In a week where the global financial markets have plummeted, Unite is pushing to increase union support for IT staff in banks.
The UK’s largest trade union has called for an immediate assessment of the weaknesses and risks in the sector, and intervention to restore confidence and protect long-term stability in jobs.
IT employees in the City are fearing for their jobs, following Monday's collapse of investment bank Lehman Brothers that will lead to thousands of jobs cuts.
Most of Lehman's London employees, around 5,000 staff, are likely to be made redundant. The bank declined to reveal how many of these employees work in IT. European workers may also be left without their monthly salary on Friday, according to reports. PricewaterhouseCoopers, which was appointed as administrator to Lehman's UK and European operations, hinted that staff could miss out on their wages on Friday. Lead administrator Tony Lomas, a PwC partner, said: "There was no cash in the various companies to which we were appointed."
Meanwhile, Merrill Lynch has been bought by Bank of America for $50 billion (£28 billion), and AIG, the world’s largest insurer, was extended a $20 billion (£11 billion) lifeline by New York authorities.
Graham Goddard, Unite deputy general secretary added the global financial crisis has shattered confidence in the sector.
"The major job losses in the sector are fundamentally caused by precarious investments and transactions by bankers pursuing large rewards. Unite wants to see greater penalties for institutions that play games with the future of their staff through dangerous exposure and investments," he said.

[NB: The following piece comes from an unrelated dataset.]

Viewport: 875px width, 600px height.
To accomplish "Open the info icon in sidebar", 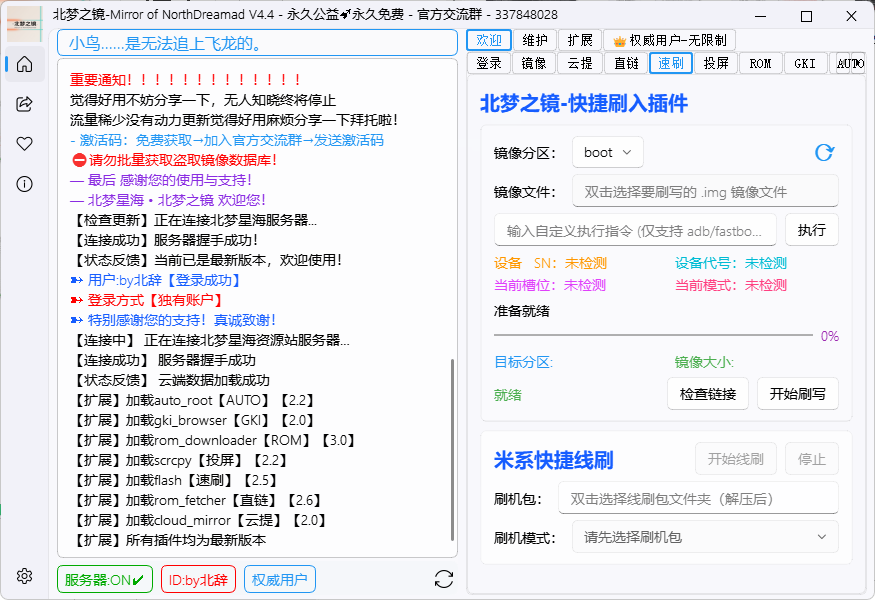I will (25, 184).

IT workers and back office staff get the "rawest deal" from these job cuts, Rob MacGregor, national officer at Unite, told Computerworld UK. He added he sees a potential for “great growth” of union involvement in the sector, despite the "hostile" culture towards unionisation.
"Back office staff are under-represented [by unions],” he said. “We want to see proper guarantees on collective job security and stability, in a culture that is all about the individual,” he said.
p> “I’d really like to see union involvement increase in the sector,” he said. “Maybe it will be one of the outcomes of this situation. In Lehman, the 5,000 staff are going have no collective representation, only human resources managers and line managers, who are leaving themselves anyway.”
Unite has 200,000 members from the financial services industry, but 800,000 employees remain unrepresented by any union.
Unite represents workers in over 100 large financial services firms including Royal Bank of Scotland, HSBC and Northern Rock. But investment banks are under-represented, according to MacGregor, who said a culture change is needed for their involvement to be accepted.
“It can be hard to get agreements with investment banks. A number have never had dealings with unions, and others have been taken over by firms in the US, many of which are actively hostile to the idea,” said McGregor.
The main aim of unions would be to start positive dialogue with employers, negotiate on job stability and contracts. This often avoids the need for more aggressive action such as protests or formal industrial disputes, he said.
Unite has received numerous phone calls and emails from financial services staff in recent months, and has approached the employers concerned to address the situation.